The Reward That Built an Empire

Gratitude can be a dangerous thing for kings. As payment for destroying Arya Penangsang, Adiwijaya granted Ki Ageng Pamanahan a fief in a forest called Alas Mentaok, now the district of Kotagede near Yogyakarta. It seemed like a modest reward -- a patch of wilderness far from the center of power. But Pamanahan and his son Sutawijaya transformed that forest into a base of operations, building what would become the capital of a dynasty. Adiwijaya compounded his miscalculation by growing so fond of the young Sutawijaya that he adopted him as a companion for his own heir, the reportedly weak-minded Prince Banawa. The king had placed his future rival inside the palace walls and handed him the resources to build an alternative power center outside them.

A Crown Surrendered

The end came not from foreign invasion but from the kingdom's own internal architecture. When a vassal named Ario Pangiri rebelled, Prince Banawa lacked the strength or the will to suppress the revolt himself. He turned to the one person who could help: his childhood friend Sutawijaya. True to their bond, Sutawijaya gathered his army, defeated Ario Pangiri, and marched into the Pajang Palace. But power, once wielded, is difficult to hand back. Prince Banawa submitted his crown to Sutawijaya, and in 1586 the Kingdom of Pajang ceased to exist. In its place, Sutawijaya founded the Mataram Sultanate, which would become the largest and most powerful Islamic kingdom Java had ever known. Pajang's legacy was paradoxical: it existed just long enough to produce the conditions for something far greater than itself.

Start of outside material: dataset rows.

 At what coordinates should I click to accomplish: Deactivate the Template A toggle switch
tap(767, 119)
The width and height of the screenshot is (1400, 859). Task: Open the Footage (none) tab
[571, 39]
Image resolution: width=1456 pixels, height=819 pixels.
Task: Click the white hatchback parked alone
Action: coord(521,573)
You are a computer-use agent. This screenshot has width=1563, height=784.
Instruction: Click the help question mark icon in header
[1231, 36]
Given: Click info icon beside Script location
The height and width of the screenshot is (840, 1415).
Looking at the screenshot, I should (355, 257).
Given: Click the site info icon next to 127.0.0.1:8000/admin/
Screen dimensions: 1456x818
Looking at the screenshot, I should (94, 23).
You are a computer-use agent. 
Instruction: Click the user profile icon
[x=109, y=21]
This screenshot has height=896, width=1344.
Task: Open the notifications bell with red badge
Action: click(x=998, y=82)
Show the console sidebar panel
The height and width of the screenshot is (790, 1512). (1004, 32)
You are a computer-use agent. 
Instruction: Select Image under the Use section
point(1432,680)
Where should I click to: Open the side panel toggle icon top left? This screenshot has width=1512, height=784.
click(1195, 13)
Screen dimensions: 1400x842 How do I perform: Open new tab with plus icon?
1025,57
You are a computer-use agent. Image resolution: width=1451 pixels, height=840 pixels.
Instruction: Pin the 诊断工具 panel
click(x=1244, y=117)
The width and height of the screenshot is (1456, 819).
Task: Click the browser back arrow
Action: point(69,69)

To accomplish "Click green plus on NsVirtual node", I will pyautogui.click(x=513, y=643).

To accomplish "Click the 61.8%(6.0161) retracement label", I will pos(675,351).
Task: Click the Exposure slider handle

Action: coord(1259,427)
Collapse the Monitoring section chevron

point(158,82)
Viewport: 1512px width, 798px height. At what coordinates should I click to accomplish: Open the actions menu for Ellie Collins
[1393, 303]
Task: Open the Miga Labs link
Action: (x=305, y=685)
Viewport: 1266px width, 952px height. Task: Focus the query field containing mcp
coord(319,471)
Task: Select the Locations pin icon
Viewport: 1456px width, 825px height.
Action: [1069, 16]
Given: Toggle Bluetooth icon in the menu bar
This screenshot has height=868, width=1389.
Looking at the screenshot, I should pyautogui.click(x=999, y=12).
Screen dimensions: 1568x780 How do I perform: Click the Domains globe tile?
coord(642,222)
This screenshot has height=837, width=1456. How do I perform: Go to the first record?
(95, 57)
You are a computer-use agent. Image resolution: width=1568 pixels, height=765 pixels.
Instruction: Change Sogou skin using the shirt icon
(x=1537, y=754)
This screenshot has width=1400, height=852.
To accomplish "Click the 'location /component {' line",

Roots Older Than the Kingdom

The name Pajang predates the sultanate by centuries. The Nagarakretagama, a Javanese court poem written in 1365, records that Dyah Nertaja -- the younger sister of Majapahit king Hayam Wuruk -- ruled the Pajang territory with the title Bhre Pajang. She was the mother of Wikramawardhana, heir to the Majapahit throne. Javanese babad chronicles trace the region's history even further back, linking it to the legendary kingdom of Pengging and to the origin story of Prambanan Temple. These deep roots mattered in a political culture where legitimacy flowed from ancestry. When Jaka Tingkir chose Pajang as his capital, he was not simply picking a convenient location on the Central Java plain. He was claiming a place already layered with royal associations, a territory whose very name carried the weight of centuries.

From the Air

The former Kingdom of Pajang was centered at approximately 7.574S, 110.786E, on the border between modern Surakarta (Solo) and Kartasura in Central Java. Only foundation remnants of the palace survive, difficult to spot from the air amid the urban sprawl. The nearest major airport is Adisumarmo International Airport (ICAO: WARQ), about 8 km to the north. From altitude, the broad Central Java plain stretches in all directions, with the volcanic peaks of Mount Merapi and Mount Merbabu visible to the northwest on clear days. The Bengawan Solo river curves through the landscape to the east.